-- START OF Record set --

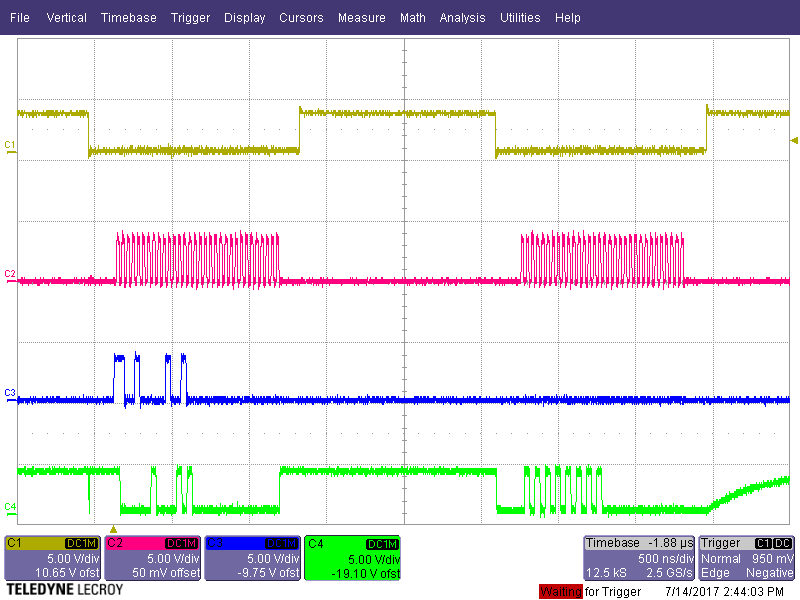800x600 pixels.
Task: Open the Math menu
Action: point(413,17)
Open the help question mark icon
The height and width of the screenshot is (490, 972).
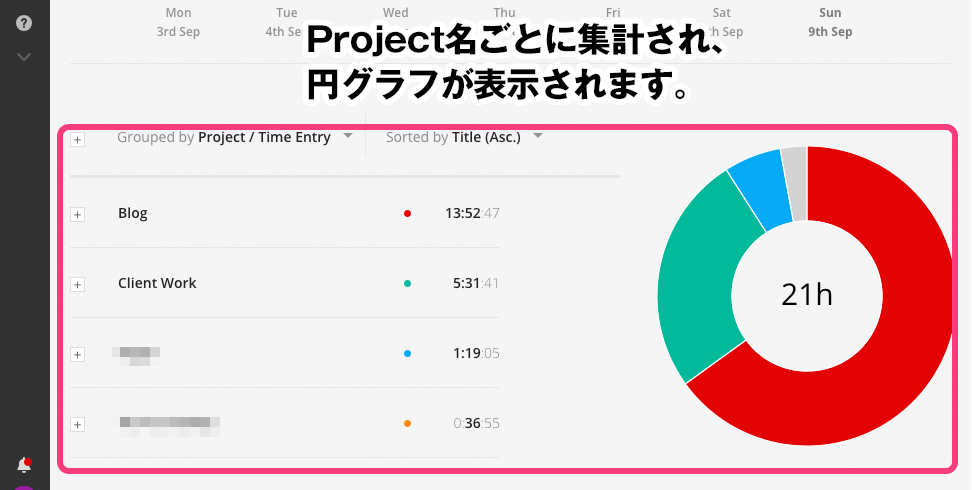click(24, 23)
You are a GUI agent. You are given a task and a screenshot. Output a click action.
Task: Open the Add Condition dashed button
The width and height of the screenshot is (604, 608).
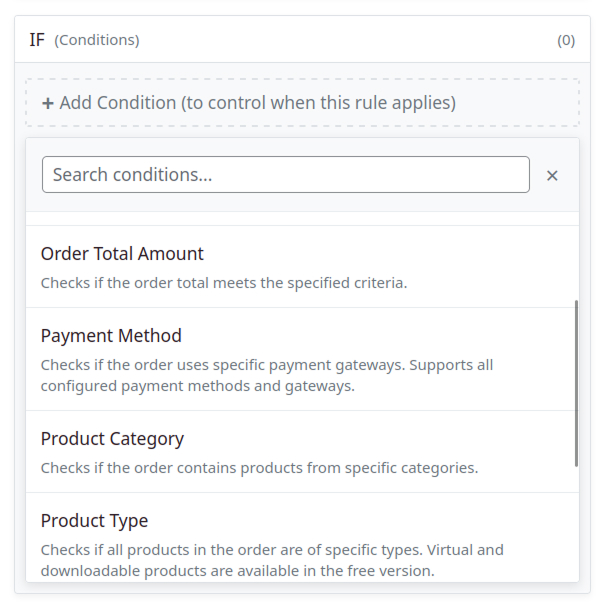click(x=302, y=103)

-- END OF Record set --

## Aim
Rewrite the records above with every occurrence of "screenshot" changed to "image" and nothing else altered. Leave the pictures out of your answer.

## Answer to the problem
800x600 pixels.
Task: Open the Math menu
Action: point(413,17)
Open the help question mark icon
The height and width of the image is (490, 972).
click(24, 23)
You are a GUI agent. You are given a task and a image. Output a click action.
Task: Open the Add Condition dashed button
The width and height of the image is (604, 608).
click(x=302, y=103)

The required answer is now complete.